About you linking to Aphyr, Sentinel was never designed in order to make Redis strongly consistent nor to to make it able to retain writes, I always analyzed the system for what it is: a failover solution that, mixed with the asynchronous replication semantics of Redis, has certain failure modes, that are considered to be fine for the intended use case of Redis. That is, it has just a few best-effort checks in order to try to minimize the data loss, and it has ways to ensure that only one configuration wins, eventually (so that there are no permanent split brain conditions after partitions heal) and nothing more.

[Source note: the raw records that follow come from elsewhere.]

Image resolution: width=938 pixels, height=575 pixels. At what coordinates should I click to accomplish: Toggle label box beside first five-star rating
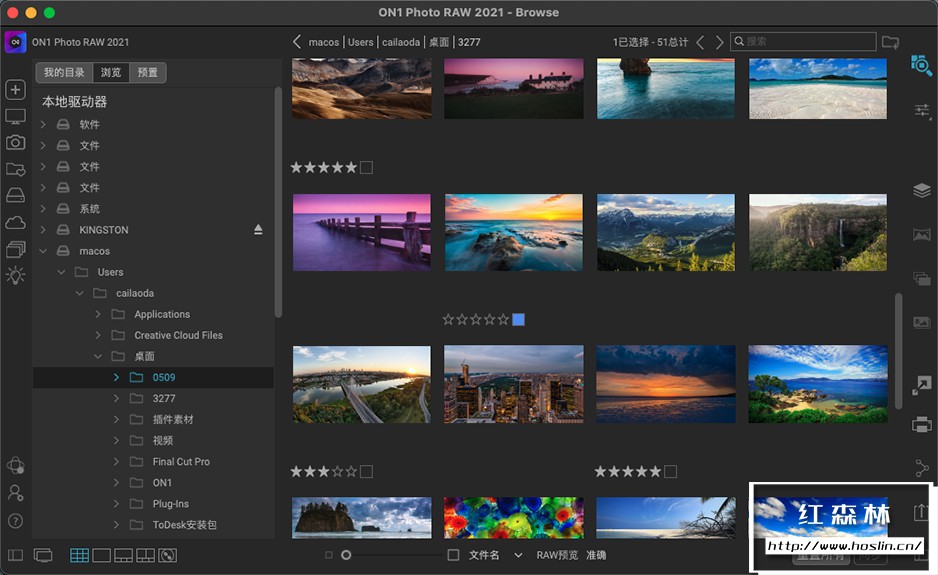point(366,167)
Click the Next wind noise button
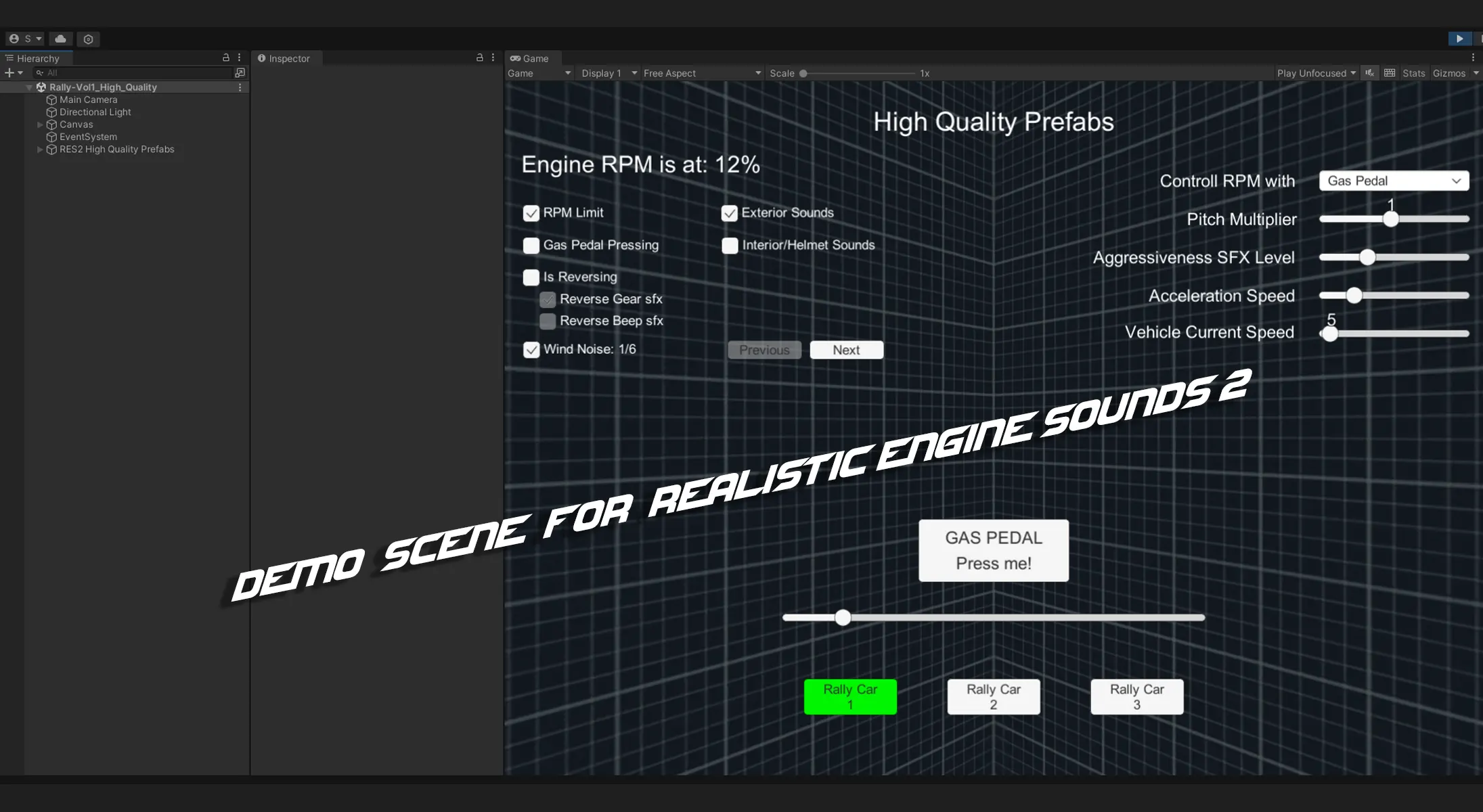The height and width of the screenshot is (812, 1483). pyautogui.click(x=846, y=350)
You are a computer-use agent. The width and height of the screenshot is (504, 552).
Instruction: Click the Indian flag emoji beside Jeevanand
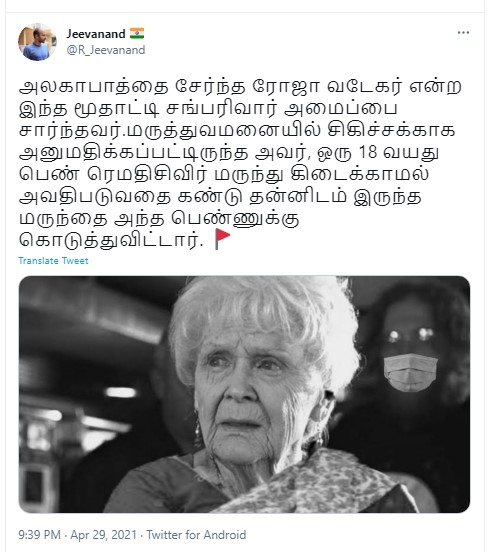click(137, 33)
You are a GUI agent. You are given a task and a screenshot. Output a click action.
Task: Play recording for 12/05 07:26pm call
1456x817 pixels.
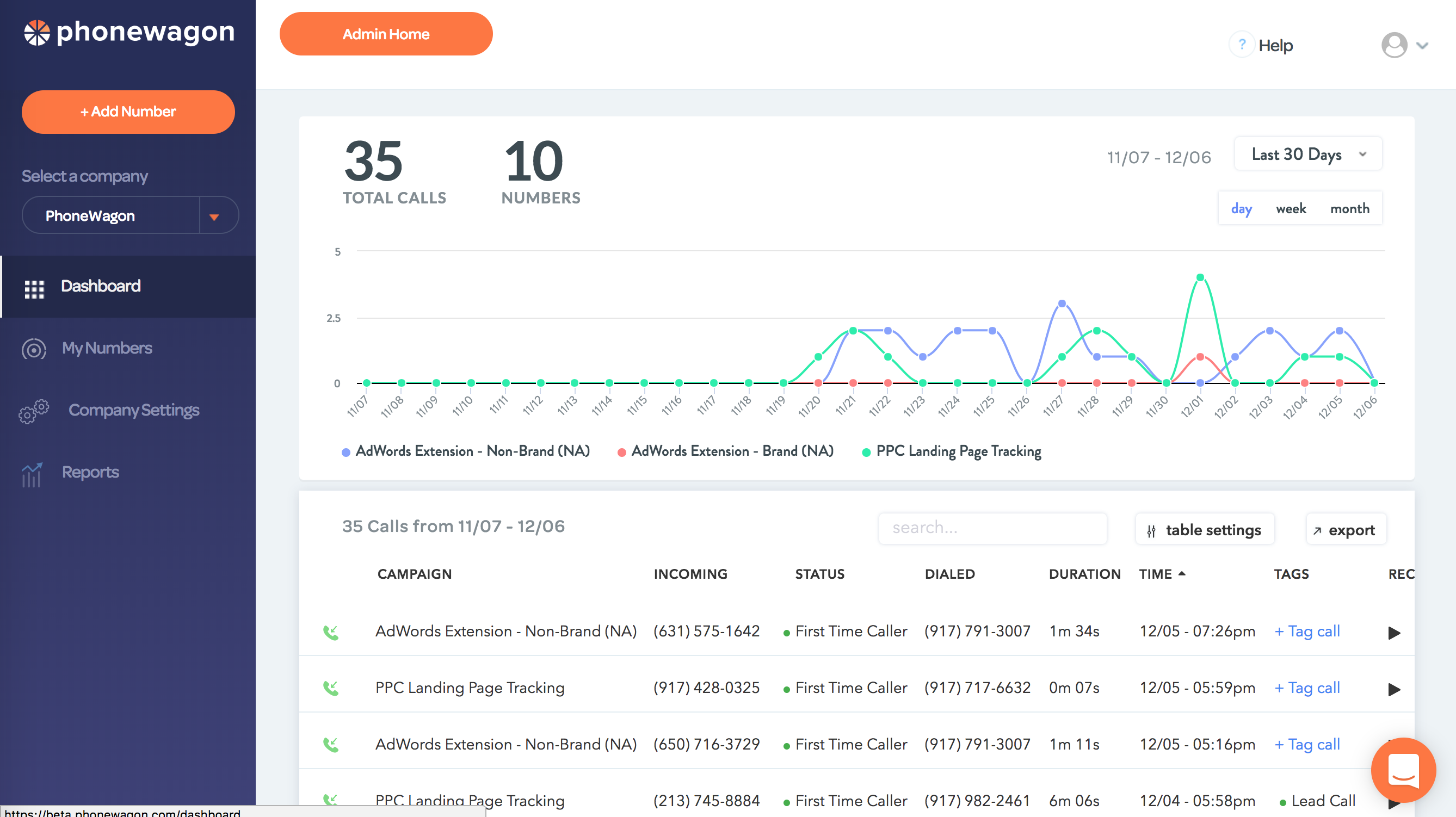pyautogui.click(x=1394, y=633)
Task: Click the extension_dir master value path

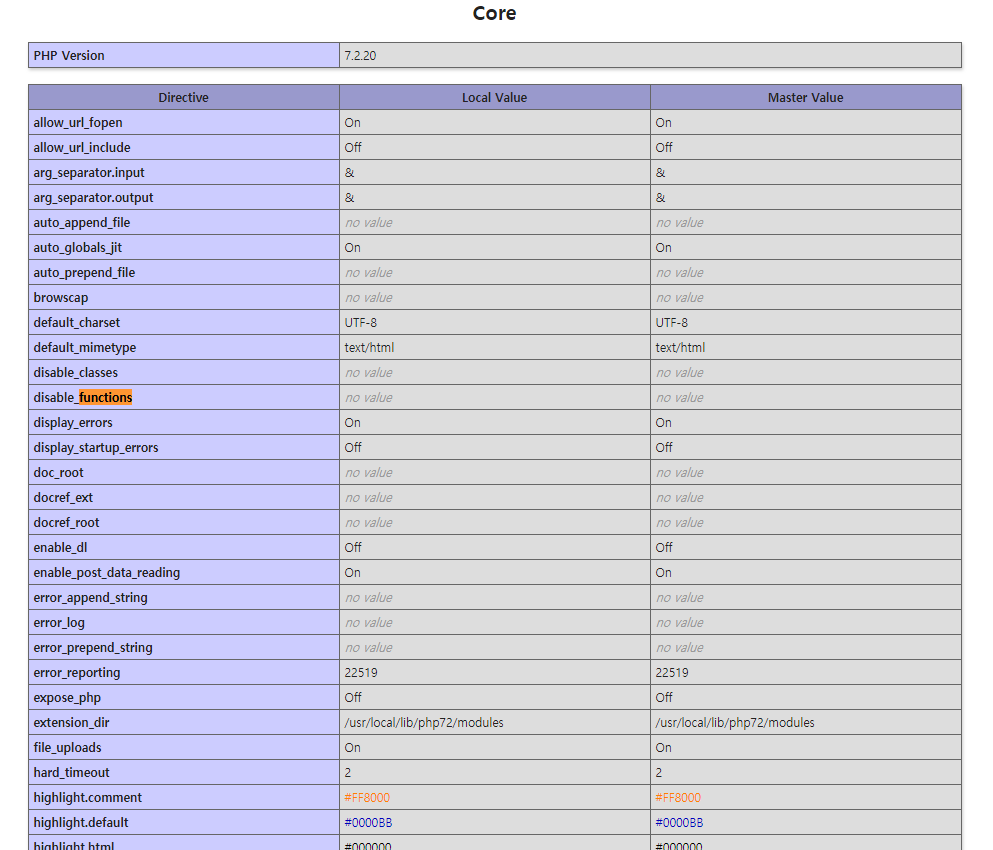Action: 735,723
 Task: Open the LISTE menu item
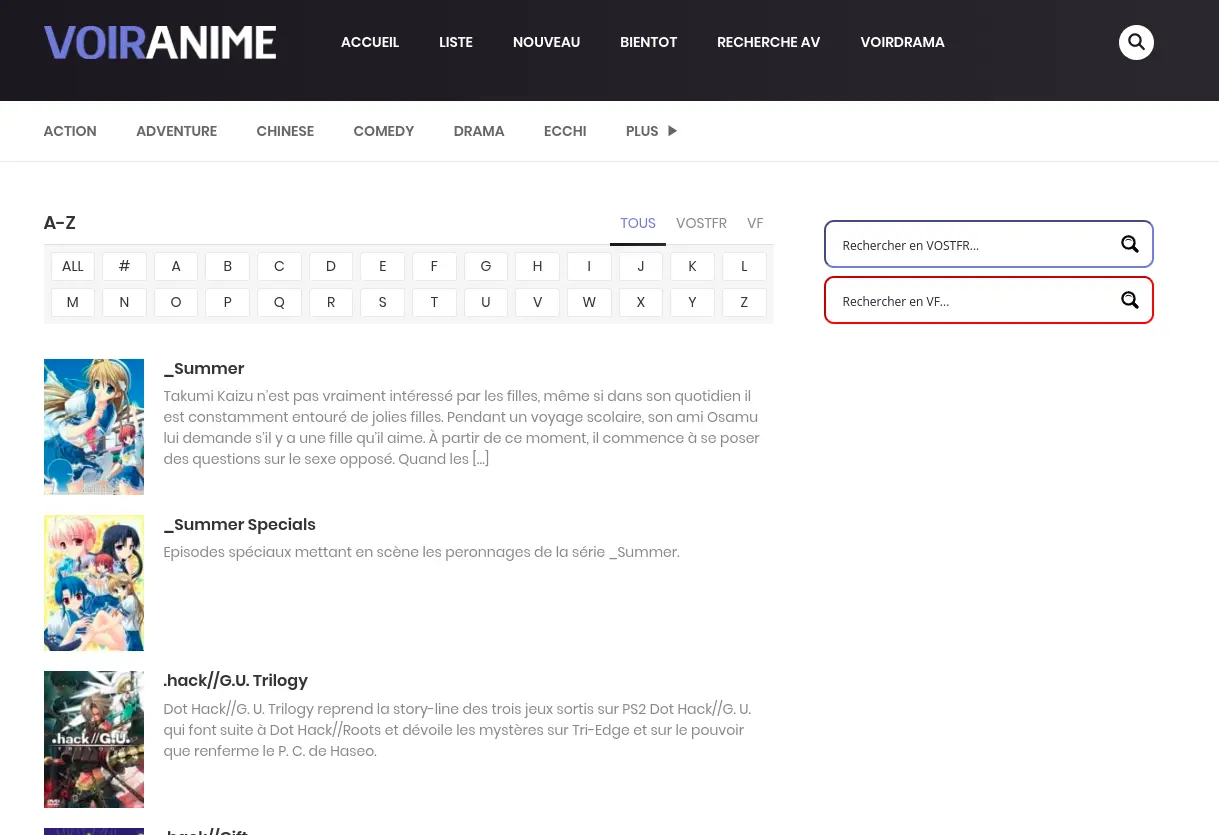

To link at this I'm not sure what sense it makes. If you believe Redlock is broken, just state it in a rigorous form, and I'll try to reply.
If you ask me to be rigorous while I'm trying to make it clear with facts what is wrong about Martin analysis, you should do the same and just use arguments, not hand waving about me being lame at DS. Btw in my blog post I'll detail everything and show why I think Redlock is not affected by network unbound delays.